Baroness Royall of Blaisdon: My Lords, I am advised that the 1911 Act is specifically to do with money Bills. Having said that, I realise that the reason given for privilege is precisely because it is a financial privilege. I hear what the noble Lord says, but I am informed that we are acting in accordance with the proper procedures.

Baroness Hanham: My Lords, I am not about to challenge that. It has been my understanding all along that, if privilege came forward, I would be unable to test the opinion of the House, which, I am bound to say, I would have been tempted to do again. I cannot do that today and I accept that that is what the Companion says. However, like other noble Lords, I find this unsatisfactory, even more so when the reasons for the privilege are not really spelt out to us. The noble Lord has just sat down without giving any reason from the other place as to what lies behind privilege being put on the amendment. I know only because I happen to be told, and not by Ministers, that the reason was that the amendment would potentially increase the cost enormously. On the day that the Pre-Budget Statement is being made, as this country goes into debt in an enormous way, I find that rather hollow.

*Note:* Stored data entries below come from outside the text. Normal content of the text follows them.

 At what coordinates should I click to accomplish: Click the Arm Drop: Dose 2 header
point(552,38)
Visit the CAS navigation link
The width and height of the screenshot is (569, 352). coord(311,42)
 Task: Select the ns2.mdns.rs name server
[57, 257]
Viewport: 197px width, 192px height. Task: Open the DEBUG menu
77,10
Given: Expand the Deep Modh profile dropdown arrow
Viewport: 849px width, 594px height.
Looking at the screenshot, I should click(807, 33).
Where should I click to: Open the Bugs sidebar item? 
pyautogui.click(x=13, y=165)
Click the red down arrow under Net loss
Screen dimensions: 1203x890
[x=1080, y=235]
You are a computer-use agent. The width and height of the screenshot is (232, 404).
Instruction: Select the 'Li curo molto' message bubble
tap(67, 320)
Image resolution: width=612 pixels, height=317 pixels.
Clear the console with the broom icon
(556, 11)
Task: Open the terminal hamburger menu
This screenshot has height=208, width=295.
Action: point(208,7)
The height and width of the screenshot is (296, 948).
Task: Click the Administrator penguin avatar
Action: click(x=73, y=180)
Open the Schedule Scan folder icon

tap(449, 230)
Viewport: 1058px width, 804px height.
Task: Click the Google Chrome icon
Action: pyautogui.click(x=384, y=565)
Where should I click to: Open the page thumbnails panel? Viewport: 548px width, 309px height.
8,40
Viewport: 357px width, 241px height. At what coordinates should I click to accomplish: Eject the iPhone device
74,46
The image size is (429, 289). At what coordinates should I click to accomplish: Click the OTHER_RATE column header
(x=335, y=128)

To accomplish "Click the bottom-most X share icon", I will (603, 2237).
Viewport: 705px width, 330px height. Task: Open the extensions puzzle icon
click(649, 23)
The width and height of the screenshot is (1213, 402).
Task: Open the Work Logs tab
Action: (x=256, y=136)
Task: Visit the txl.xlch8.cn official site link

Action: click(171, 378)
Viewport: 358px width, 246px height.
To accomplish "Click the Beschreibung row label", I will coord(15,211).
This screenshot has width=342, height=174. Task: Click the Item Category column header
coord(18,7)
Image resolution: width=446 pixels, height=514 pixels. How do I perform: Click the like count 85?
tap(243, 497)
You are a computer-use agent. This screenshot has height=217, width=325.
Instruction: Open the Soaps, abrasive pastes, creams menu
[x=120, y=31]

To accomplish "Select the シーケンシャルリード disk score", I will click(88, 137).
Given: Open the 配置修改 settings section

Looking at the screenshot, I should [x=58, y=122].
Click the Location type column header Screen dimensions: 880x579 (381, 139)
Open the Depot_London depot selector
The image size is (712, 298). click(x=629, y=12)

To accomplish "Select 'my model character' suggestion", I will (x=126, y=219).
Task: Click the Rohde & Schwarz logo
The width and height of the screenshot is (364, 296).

I can do no more about that. I simply say to the Minister that this debate will go on. I hope that there will be guidelines and that the Government will understand that the guidelines now need to be statutory—underpinned by legislation. The noble Lord says that he does not see how debate can take place. Draft legislation would go out to all those interested, which would give the opportunity for views to be heard and then an opportunity for Parliament to consider the matter again. I can say no more on the subject today, but we will certainly ensure that it comes back to this House in due course. I regret that the other place has moved in the way it has.

On Question, Motion agreed to.

Motion B

Lord West of Spithead: My Lords, I beg to move that the House do not insist on its Amendment No. 3, to which the Commons have disagreed for their reason 3A; that the House do not insist on its Amendment No. 15 and do agree with the Commons in the Amendments Nos. 15A to 15C in lieu; and do agree with the Commons in their Amendment No. 115A as an amendment consequential on Lords Amendment No. 115.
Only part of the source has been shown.